Qu’il s’agisse de Twitter, LinkedIn, Instagram, Snap ou même de sites Web ou de blogs, le phénomène est similaire. Il devient de plus en plus malaisé de toucher les publics souhaités tant les volumes de contenus ne font qu’augmenter. Et ceci, même si le temps de consommation accordé aux canaux digitaux est lui-même en hausse constante. La concurrence éditoriale est effectivement rude pour se distinguer, amorcer et poursuivre une relation avec les publics recherchés d’autant que ces derniers ont en plus un temps d’attention aux contenus de plus en plus restreint. Huit petites secondes selon les dernières recherches en la matière ! Forcément, valoriser son contenu pour éviter qu’il ne parte illico dans les oubliettes du Web social, peut alors devenir une tâche titanesque.

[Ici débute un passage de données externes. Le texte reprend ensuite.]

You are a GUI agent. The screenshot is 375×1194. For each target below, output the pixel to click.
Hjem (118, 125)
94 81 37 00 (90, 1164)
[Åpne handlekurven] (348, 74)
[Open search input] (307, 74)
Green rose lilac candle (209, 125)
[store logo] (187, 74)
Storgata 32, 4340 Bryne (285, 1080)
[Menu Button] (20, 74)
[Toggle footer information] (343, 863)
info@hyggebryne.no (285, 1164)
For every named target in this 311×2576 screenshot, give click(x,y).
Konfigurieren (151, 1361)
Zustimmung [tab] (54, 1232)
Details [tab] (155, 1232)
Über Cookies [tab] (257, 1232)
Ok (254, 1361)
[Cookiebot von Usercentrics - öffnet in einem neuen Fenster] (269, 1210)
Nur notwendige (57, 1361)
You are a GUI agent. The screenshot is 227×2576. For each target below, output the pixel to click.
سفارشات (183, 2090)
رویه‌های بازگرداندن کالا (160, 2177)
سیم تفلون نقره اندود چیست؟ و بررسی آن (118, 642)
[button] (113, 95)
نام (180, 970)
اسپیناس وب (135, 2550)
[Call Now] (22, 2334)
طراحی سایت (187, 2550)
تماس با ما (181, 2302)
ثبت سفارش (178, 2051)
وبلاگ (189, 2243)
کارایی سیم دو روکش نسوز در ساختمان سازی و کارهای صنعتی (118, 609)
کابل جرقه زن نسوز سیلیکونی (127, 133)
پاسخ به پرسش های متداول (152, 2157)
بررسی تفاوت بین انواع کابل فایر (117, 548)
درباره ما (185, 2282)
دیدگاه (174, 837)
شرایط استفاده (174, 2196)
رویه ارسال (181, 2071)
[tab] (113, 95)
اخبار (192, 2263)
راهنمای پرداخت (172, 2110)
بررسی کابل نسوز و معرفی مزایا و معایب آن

Le snack content comme antidote ?

C’est dans ce contexte que des gourous et des agences ont commencé à dégainer l’arme fatale, la potion magique du contenu : le « snack content ». Egalement appelé micro-contenu, celui-ci n’excède guère les 350 à 450 mots s’il s’agit de contenu rédactionnel ou les 6 à 10 secondes s’il s’agit de vidéos ou de contenus visuels. Argument brandi pour justifier ce raccourcissement : la capacité d’attention évidemment mais aussi l’usage majoritaire de la navigation mobile (principalement sur smartphone) durant de courtes périodes comme les pauses, les transports en commun, etc où l’internaute consomme à toute vitesse les informations qui défilent sous ses yeux.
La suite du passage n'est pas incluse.